Billy Bush Would Like to End the “War on Flaws,” Please

Bush photographed attending the Kaleidoscope Ball at 3LABS on May 21, 2016.

By Emma McIntyre/Getty Images.

This month marks two years since a leaked Access Hollywood tape ended Billy Bush’s then-ascendant career at NBC, and the TV personality marked the occasion with some social-media wisdom Monday. “I have concluded that I am NOT extraordinary,” Bush wrote of his experience as a pariah, after the world heard him snicker along on a hot mic that caught Donald Trump casually suggesting that he’d committed sexual assault. “Terrible things can happen at any moment to ANYONE.”

“I have an idea,” Bush continued in his Instagram post. “Let’s stop tolerating this escalating war on flaws and the obliteration of people for things we all do. It’s fueled by an activist media and (anti) social media and it’s barbaric. We are humans and thus fallible. Let’s take better care of each other.”

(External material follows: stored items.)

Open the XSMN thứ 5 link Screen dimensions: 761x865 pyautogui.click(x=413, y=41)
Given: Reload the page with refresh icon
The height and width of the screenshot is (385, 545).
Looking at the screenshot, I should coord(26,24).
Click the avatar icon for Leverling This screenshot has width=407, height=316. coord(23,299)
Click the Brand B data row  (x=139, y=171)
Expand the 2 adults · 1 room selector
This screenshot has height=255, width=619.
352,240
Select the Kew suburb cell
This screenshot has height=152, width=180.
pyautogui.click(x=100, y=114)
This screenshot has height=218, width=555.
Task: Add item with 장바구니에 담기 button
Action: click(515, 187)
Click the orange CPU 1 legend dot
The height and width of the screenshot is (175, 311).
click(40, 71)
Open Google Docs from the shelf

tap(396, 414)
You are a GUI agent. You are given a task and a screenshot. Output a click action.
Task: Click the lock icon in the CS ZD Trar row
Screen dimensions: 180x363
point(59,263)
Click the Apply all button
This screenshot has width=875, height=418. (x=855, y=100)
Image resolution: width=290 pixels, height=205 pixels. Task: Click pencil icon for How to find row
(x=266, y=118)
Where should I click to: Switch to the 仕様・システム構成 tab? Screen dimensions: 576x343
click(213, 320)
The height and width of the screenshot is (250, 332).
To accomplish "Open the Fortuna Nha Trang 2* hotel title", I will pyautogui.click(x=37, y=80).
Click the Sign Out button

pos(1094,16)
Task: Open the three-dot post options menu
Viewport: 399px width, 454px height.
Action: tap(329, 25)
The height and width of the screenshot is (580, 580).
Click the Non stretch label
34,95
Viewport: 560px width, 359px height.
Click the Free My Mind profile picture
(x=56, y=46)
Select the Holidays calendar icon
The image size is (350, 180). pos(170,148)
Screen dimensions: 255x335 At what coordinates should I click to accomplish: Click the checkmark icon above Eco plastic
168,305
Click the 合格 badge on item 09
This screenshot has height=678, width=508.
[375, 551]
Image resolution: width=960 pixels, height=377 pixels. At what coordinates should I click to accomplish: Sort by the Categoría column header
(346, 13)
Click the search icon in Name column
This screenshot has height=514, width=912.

This isn’t the first time Bush has attempted a rhetorical airing of grievances. In December of 2017, the New York Times published an op-ed in which he addressed the women who had accused Trump of sexual assault. “I will never know the fear you felt or the frustration of being summarily dismissed and called a liar, but I do know a lot about the anguish of being inexorably linked to Donald Trump,” he wrote. (Trump has denied the allegations.)

But Bush’s Instagram post on Tuesday seemed to be a step down another, increasingly familiar path: one in which powerful people, often men, accused of committing or abetting bad behavior put their public trial itself on trial. Woody Allen, for instance, was a small but pivotal figure in a recent profile of his wife, Soon-Yi Previn, who called the allegations of abuse against him “so upsetting, so unjust.” (Allen has also claimed that Dylan Farrow and her family are “cynically using the opportunity afforded by the Time’s Up movement to repeat this discredited allegation.”) Roseanne Barr claimed the backlash she received over her racist tweet about Valerie Jarrett was actually a smear—an intentional misunderstanding of a harmless tweet about politics.

And then there is Brett Kavanaugh, who furiously denied allegations of sexual misconduct from multiple women and declared the entire controversy “a calculated and orchestrated political hit, fueled with apparent pent-up anger about President Trump and the 2016 election—fear that has been unfairly stoked about my judicial record, revenge on behalf of the Clintons and millions of dollars in money from outside left-wing opposition groups.” Despite all of it—or perhaps because of it—he was confirmed to the Supreme Court on Saturday, just days before Bush posted to Instagram and inevitably linked himself to Kavanaugh in the process.

No, Bush did not assault anyone, and perhaps two years in the wilderness is enough price to pay. But Bush’s version of the Access Hollywood story proves that, however formative the last two years have been, he doesn’t fully understand what happened—or who the real victims are. Then again, blaming the media worked fairly well to get Kavanaugh and Trump what they wanted. Maybe Bush has learned something after all.